Помимо собственно корреляционного круга, ограничивающего доступ к реальности, в состав корреляционизма также входит второй компонент, который Мейясу называет корреляционной фактичностью: утверждение о том, что сама по себе корреляция не является чем-то необходимым, а носит контингентный характер, то есть представляет собой некий «случайный факт» мира. Фактичность позволяет Мейясу определить силу корреляционизма, задействованного в той или иной философии, и вывести «спектр» (как называет его Харман[11]) возможных философских позиций. Его края образуют наивный реализм и абсолютный идеализм, а середину – корреляционизм в собственном смысле слова: слабый и сильный.

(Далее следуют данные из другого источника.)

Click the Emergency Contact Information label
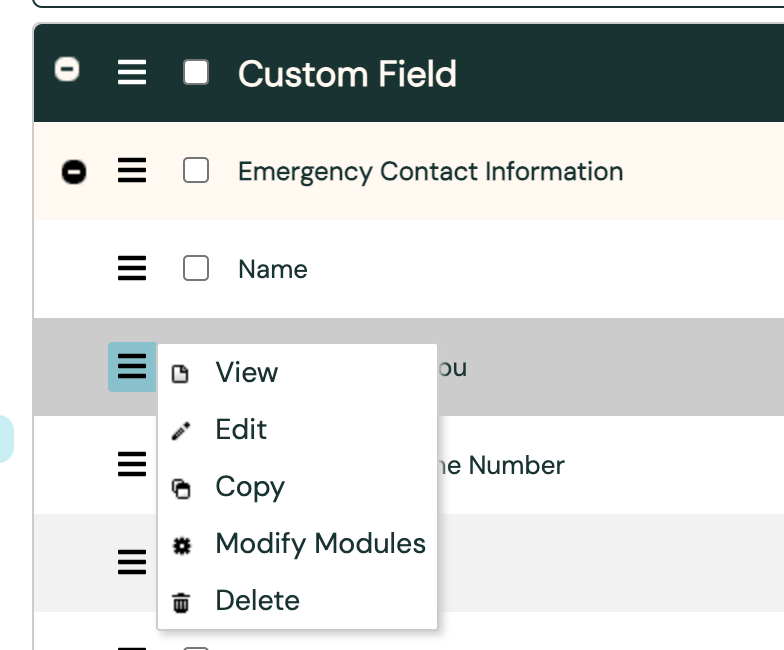This screenshot has height=650, width=784. pos(430,171)
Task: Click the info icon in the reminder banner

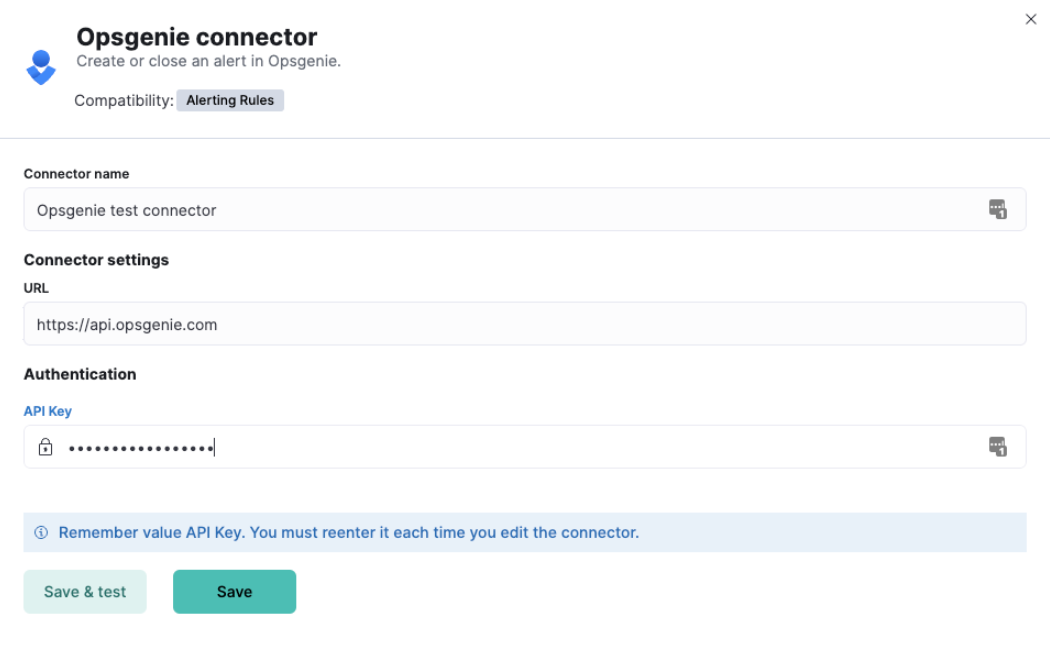Action: click(41, 532)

В слабой версии сохраняется существование независимой реальности: например, вещь в себе для нашего познания недоступна, однако она по крайней мере мыслима, и мы вполне способны описать универсальные условия субъективности или инстанции, опосредующей наш доступ к миру (Кант). Согласно сильной его разновидности, в свою очередь, вещь в себе как непознаваема, так и немыслима, о ней попросту бессмысленно говорить. Мы заперты в корреляции «человек – мир» и можем лишь только описывать универсальные условия субъективности, не будучи при этом способными объяснить, почему условия таковы, каковы они есть (Гуссерль, ранний Витгенштейн, Хабермас). В предельной версии сильный корреляционизм утверждает, что мы неспособны даже на такое описание, поскольку условия работы опосредующей инстанции исторически контингенты и верны лишь в отношении определенных культур (Хайдеггер, поздний Витгенштейн, постмодернизм)[12].
9
Человек якобы всегда был конечен в своем мышлении, даже если не знал об этом. Поэтому задача философского мышления – перестроиться в соответствии с предполагаемой конечной природой, отрефлексировать и концептуализировать собственную конечность, причем сделав это «конечно» (например, в концептуализации конечности Кантом остается догматический остаток в виде понятия вещи в себе). Можно, конечно, пренебречь этой задачей и строить философию из «бесконечной» перспективы Бога, не рефлексируя об условиях данности сущего и бытия, но получаться, предположительно, будет лишь философия, не осознавшая свою конечную природу, а потому наивная и ошибочная, впадающая во всевозможные трансцендентальные иллюзии.
10
Там же. В626. Иными словами, любая вещь определяется набором свойств, или предикатов, и «быть» не относится к их числу: бытие вещи, данной в опыте, полагается субъектом опыта. Благодаря этому ходу онтология перестает быть догматической, или докритической, и трансцендентализируется. Отныне она отталкивается не от сущности или понятия, а от факта встречи с сущим в опыте. Подробнее о конечности и вводимой им экономии как определяющей черте современной философии см.: Подробнее см.: Кралечкин Д. Мейясу и экономия конечности // Логос. 2013. № 2. С. 44–68.
11
Harman G. Quentin Meillassoux: Philosophy in the Making. Edinburgh: Edinburgh University Press, 2011. P. 14ff.
12
В главе, посвященной философии Мейясу, Харман доказывает, что сильного корреляционизма не существует, так как он по сути тождественен идеализму.